EXERCISE:
In the essay on Buddhism and Hinduism, what Buddhist symbol was adopted for India's national flag?

BEGIN ARTICLE

According to the Operationalist canon, we stick only to that which can be
demonstrated by a series of experimental operations, an employment of laboratory
techniques, a manipulation of scientific apparatus. No assertions are to be made
about ultimate reality since scientifically we cannot go beyond the evidence of
physical instruments that measure phenomena. Similarly in Buddhism a
psychological technique is provided: shedding of desire, rejection of the
ego-sense, equanimity in face of all beings and happenings, practice of
universal compassion, inner meditative detachment from both mental and bodily
processes. This technique is spirituality and what it gives is liberation from
sorrow and ignorance. The liberation should be described by no positive labels
like Brahman, Atman or Ishwara: it can be labelled only in a negative manner as
Nirvana which means cessation or absence of the interminable Becoming which is
the world. The primal facts to be reckoned with are, in Buddha’s view, world and
non-world. The splendours of mystical nomenclature, the sublime entities of
spiritual scripture, the metaphysical ultimates of religious hymnody and
liturgy are absent and in their place is a super-pragmatism. In reality, of course,
Buddha under the Bo Tree or moving amidst his monks or preaching to the
populace is enhaloed by a mystical light, fused with a spiritual Ineffable, himself
an embodiment of a deathless freedom that is beyond the world. But the formula and
method of Buddhahood are severely practical and “operational”. And just one step
more after the refusal to commit oneself to any metaphysics, even while being spiritual,
is to ignore the implicit metaphysics altogether and concentrate on a self-discipline
in altruism serving an ordered society: the spirituality shades off into social
ethicism and secular morality and we have merely the ideal s of truthfulness and
non-violence, integrity and fraternity. The nameless peace of Nirvana becomes the
happiness-giving principles of kindness and concord. Hinduism is hard to divest
of its divine mysteries, difficult of secularisation in the modem meaning of
the term: emphasis on humanism. It
can be made secular only in the sense
of a God-realisation countenancing no narrow religiosity and encouraging a turn
to this-worldly work: it can never be separated from the superhuman Presence. Certain
sections of modern India, unable to break away wholly from that Presence yet wanting
increasingly, under the influence of the West, to be secular, have found in Buddhist
gestures and symbols a means of striking some kind of balance. They have brought
about the adoption of the Dharma Chakra for the national flag and the Lion of
Sarnath for the State Seal. This choice is due to a particular turn of the Zeitgeist
and not because Buddhism is a religion superior to Hinduism. Our critic is
therefore quite off the mark when he uses it to bolster up the religion which
he prefers. Also the choice is due rather to a defect in the modem Indian temperament
than to any special merit in the Buddhist creed, or to any true appreciation of
that creed by this temperament. To overlook Nirvana - Nirvana without which
Buddha would have regarded his teaching as worthless - is scarcely to appreciate
Buddhism. And a religion which allows with some ease its deepest meaning to be
overlooked can certainly not be considered grander or more effective. Ancient India
could not permanently embrace Buddhism partly because of this ambiguity, this weakness,
arising from a negative approach which has two undesirabl e effects. First, it
frustrates the mind ‘s swabhava to make philosophical formulations and
give justifiable patterns for the life-force to follow. Second, it leaves the
world without any strong supporting truth of itself in the Ultimate Reality:
that Reality becomes more the world’s annulment than its fulfilment and the
world naturally acquires a tendency to fall away from thought of it. The
glorious personality of Buddha and the great experience he embodied remained
stamped on the Indian mind, so much so that he was included in the list of the
Avatars and put beside Sri Rama and Sri Krishna, but after a few glowing centuries
the religion he had propagated lost its grip and died out.

END ARTICLE
BEGIN RAW DATA

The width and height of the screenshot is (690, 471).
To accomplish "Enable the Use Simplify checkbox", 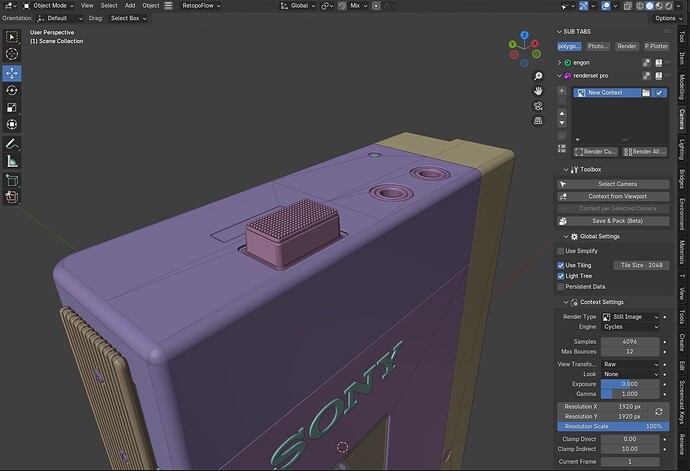I will [561, 251].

END RAW DATA

RESULT BELOW:
The Dharma Chakra.